Le gouvernement a dévoilé une série d’ajustements de dernière heure afin de rallier une majorité parlementaire et d’éviter le rejet de son projet de finances pour l’année 2026. Ces propositions interviennent après des jours de négociations tendues avec l’opposition, notamment le Parti socialiste, qui avait posé des conditions pour ne pas engager de motion de censure.
L’exécutif s’est engagé sur un objectif de réduction du déficit public, visant à le ramener à 5% du PIB cette année, contre 5,4% l’an dernier. Pour y parvenir, une compression significative des dépenses ministérielles est annoncée. Pour la première fois, ces dépenses en valeur courante devraient être inférieures à celles de l’exercice précédent, marquant un tournant dans la gestion budgétaire. Certains portefeuilles, considérés comme prioritaires, seront toutefois préservés de ces coupes, comme ceux de la Défense, de l’Éducation nationale ou de la Justice. Les collectivités territoriales seront également mises à contribution pour plusieurs milliards d’euros.
Sur le front fiscal, l’équipe au pouvoir a réaffirmé sa ligne : aucune hausse d’impôt direct ou indirect ne pèsera sur les ménages. Le barème de l’impôt sur le revenu sera intégralement indexé sur l’inflation, épargnant ainsi plusieurs centaines de milliers de foyers d’une entrée dans l’assiette imposable. Le traitement fiscal des retraités, via l’abattement de 10%, ne sera pas modifié. En revanche, une hausse substantielle de la prime d’activité, d’environ 50 euros mensuels, est prévue pour soutenir les travailleurs aux revenus les plus modestes.
Le volet social voit plusieurs garanties être confirmées. Les allocations destinées aux personnes en situation de handicap seront sanctuarisées, tout comme le montant des bourses étudiantes. Une mesure concrète pour la vie étudiante sera l’instauration, dès le mois de mai, d’un repas à un euro dans les restaurants universitaires.
La crise du logement fait l’objet d’un plan spécifique, combinant des actions d’urgence et des réformes structurelles. Le gouvernement renonce notamment à l’idée controversée d’une « année blanche » pour les aides personnalisées au logement (APL). Pour stimuler l’offre, les moyens des bailleurs sociaux seront renforcés de 400 millions d’euros, tandis qu’un nouveau statut de bailleur privé sera créé pour relancer l’investissement locatif. Le budget du dispositif MaPrimeRénov’ sera, quant à lui, maintenu à son niveau actuel.
Concernant les entreprises, les allègements de charges existants ne seront pas remis en cause, une ligne défendue au nom de la préservation de la compétitivité et de l’emploi. L’attention se porte désormais sur le sort de la contribution exceptionnelle sur les bénéfices des grandes sociétés. Alors qu’un amendement visant à en augmenter le rendement a été rejeté, la possibilité de sa reconduction, sous une forme à préciser, reste sur la table.
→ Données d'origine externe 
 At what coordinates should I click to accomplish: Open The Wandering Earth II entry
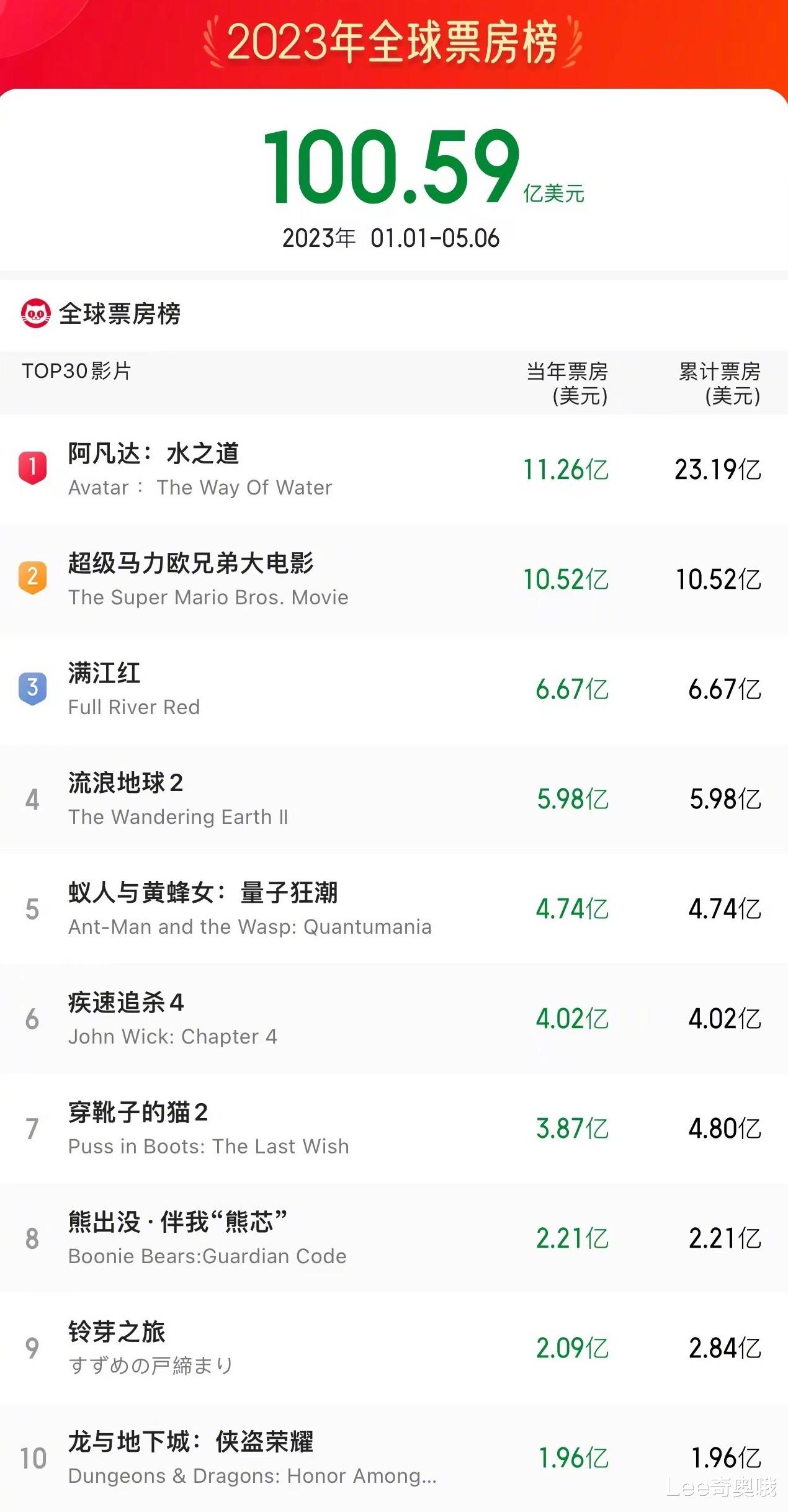pyautogui.click(x=178, y=799)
Cette perspective suscite l’inquiétude des représentants du patronat, qui dénoncent un signal négatif pour l’investissement. Les entreprises de taille intermédiaire devraient, selon les dernières indications, en être exemptées.
Ces arbitrages finaux dessinent les contours du budget qui sera soumis aux parlementaires dans les prochains jours, dans un climat politique toujours aussi incertain quant à son adoption définitive.